[Description of the task] Please count how many lines of the listing below contain the string "screenshot" and reply with the number alone.

* begin Given entries *

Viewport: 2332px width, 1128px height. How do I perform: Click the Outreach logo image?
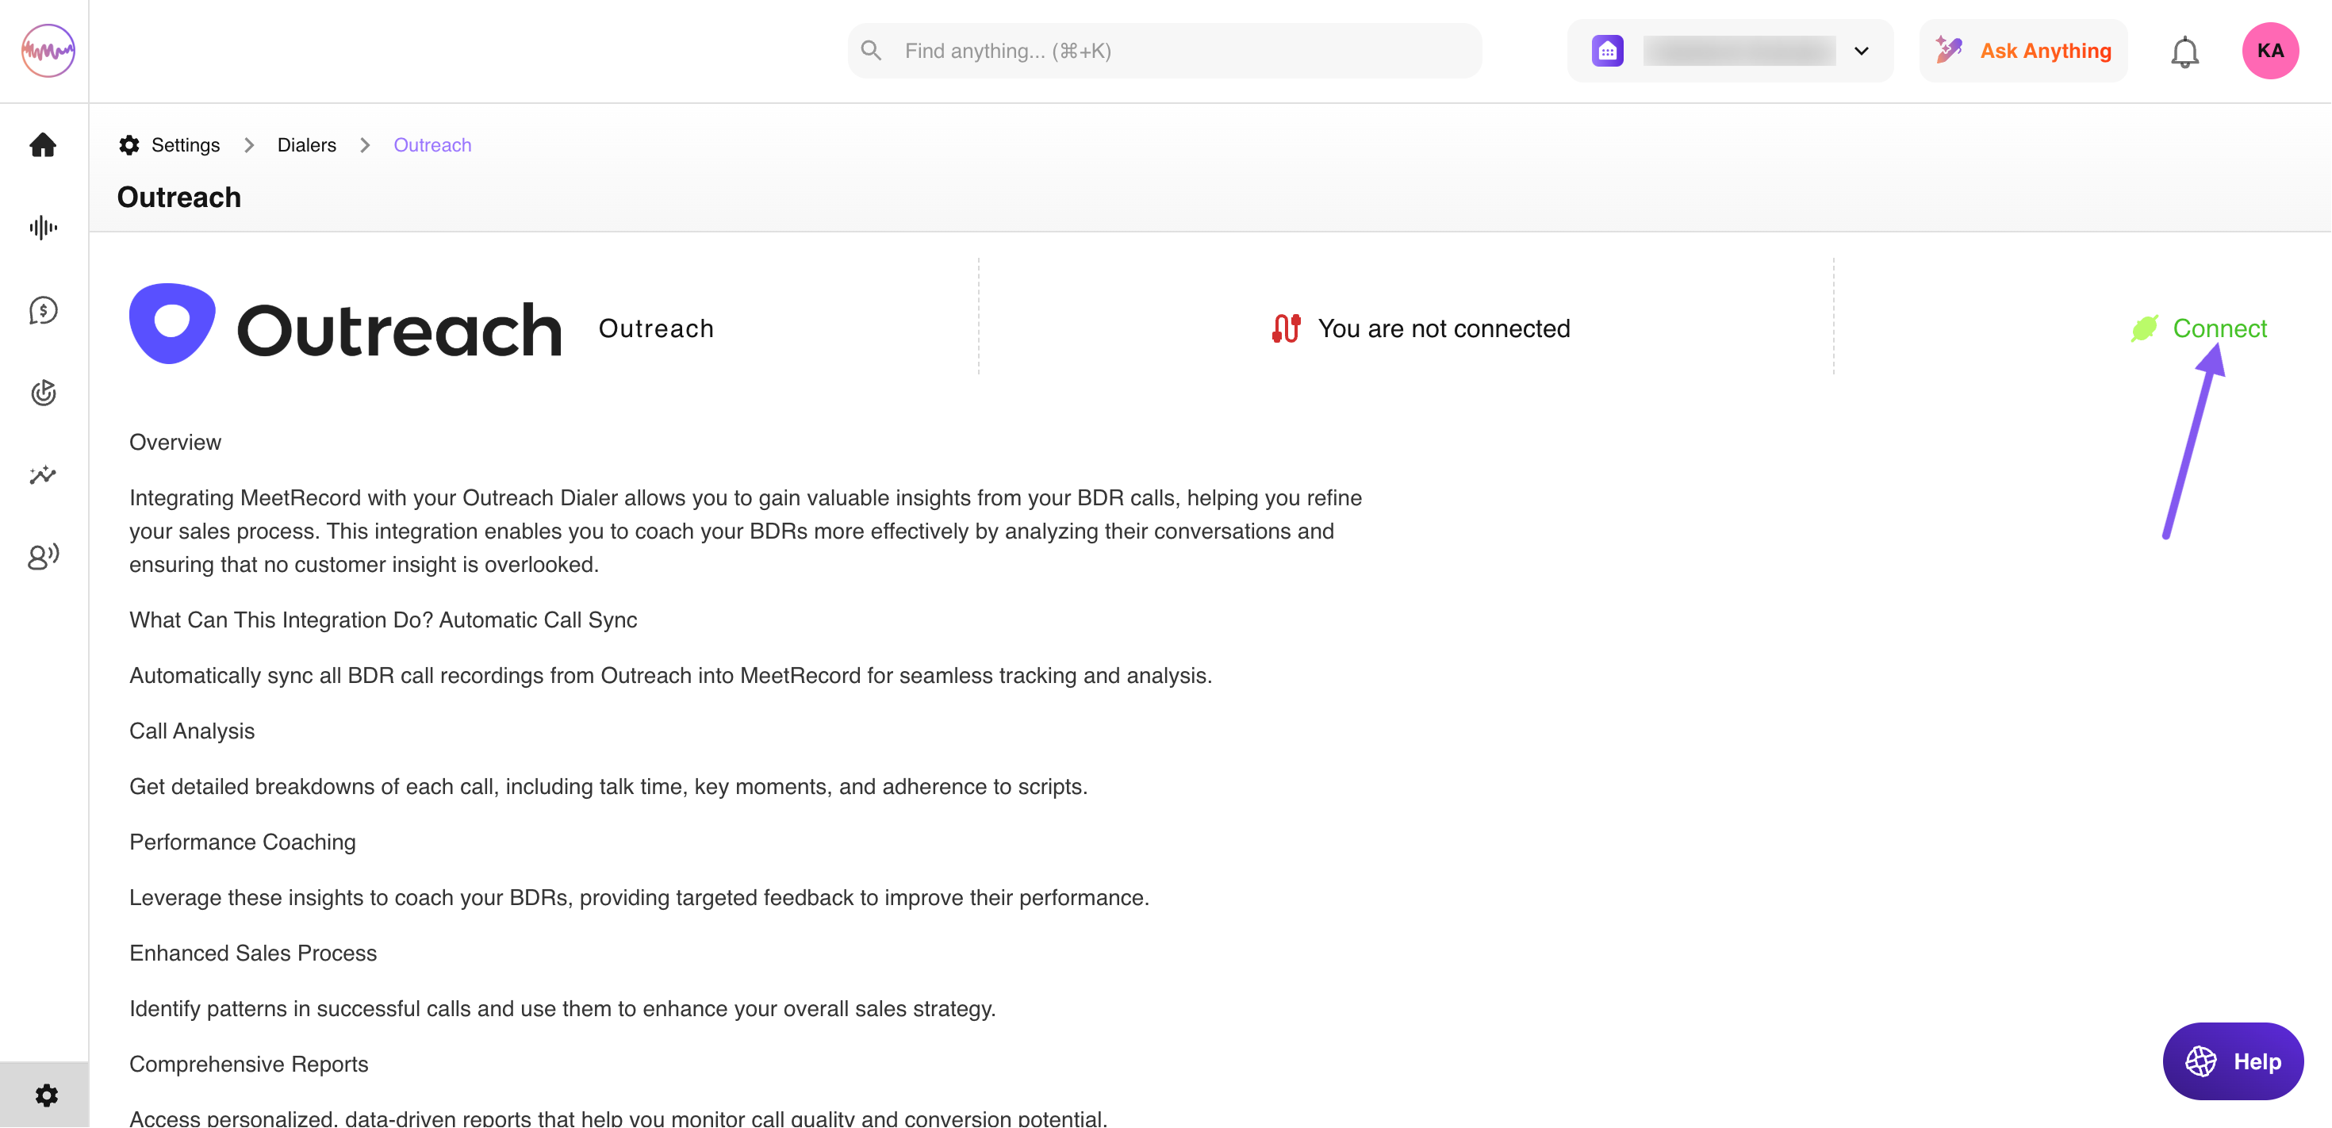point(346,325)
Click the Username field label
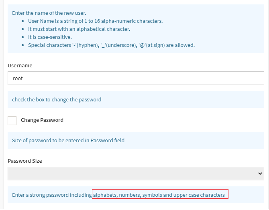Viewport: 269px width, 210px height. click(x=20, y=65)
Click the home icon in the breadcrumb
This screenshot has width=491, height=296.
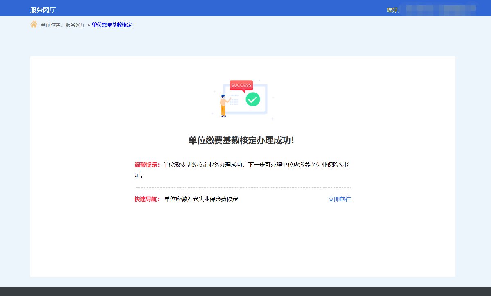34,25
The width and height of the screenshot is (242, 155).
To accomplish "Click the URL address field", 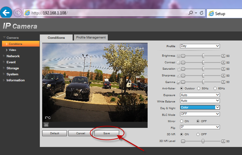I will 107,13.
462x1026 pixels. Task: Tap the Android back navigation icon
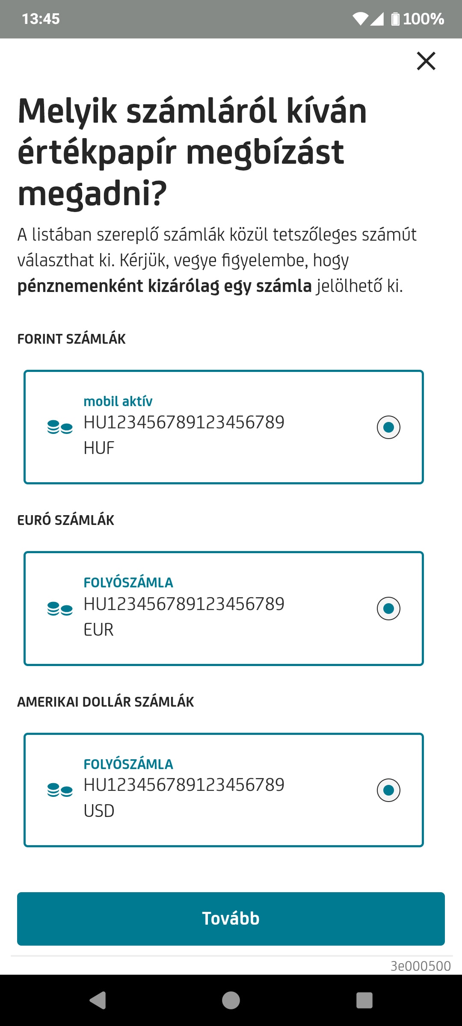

* end Given entries *

[Result of this task] 2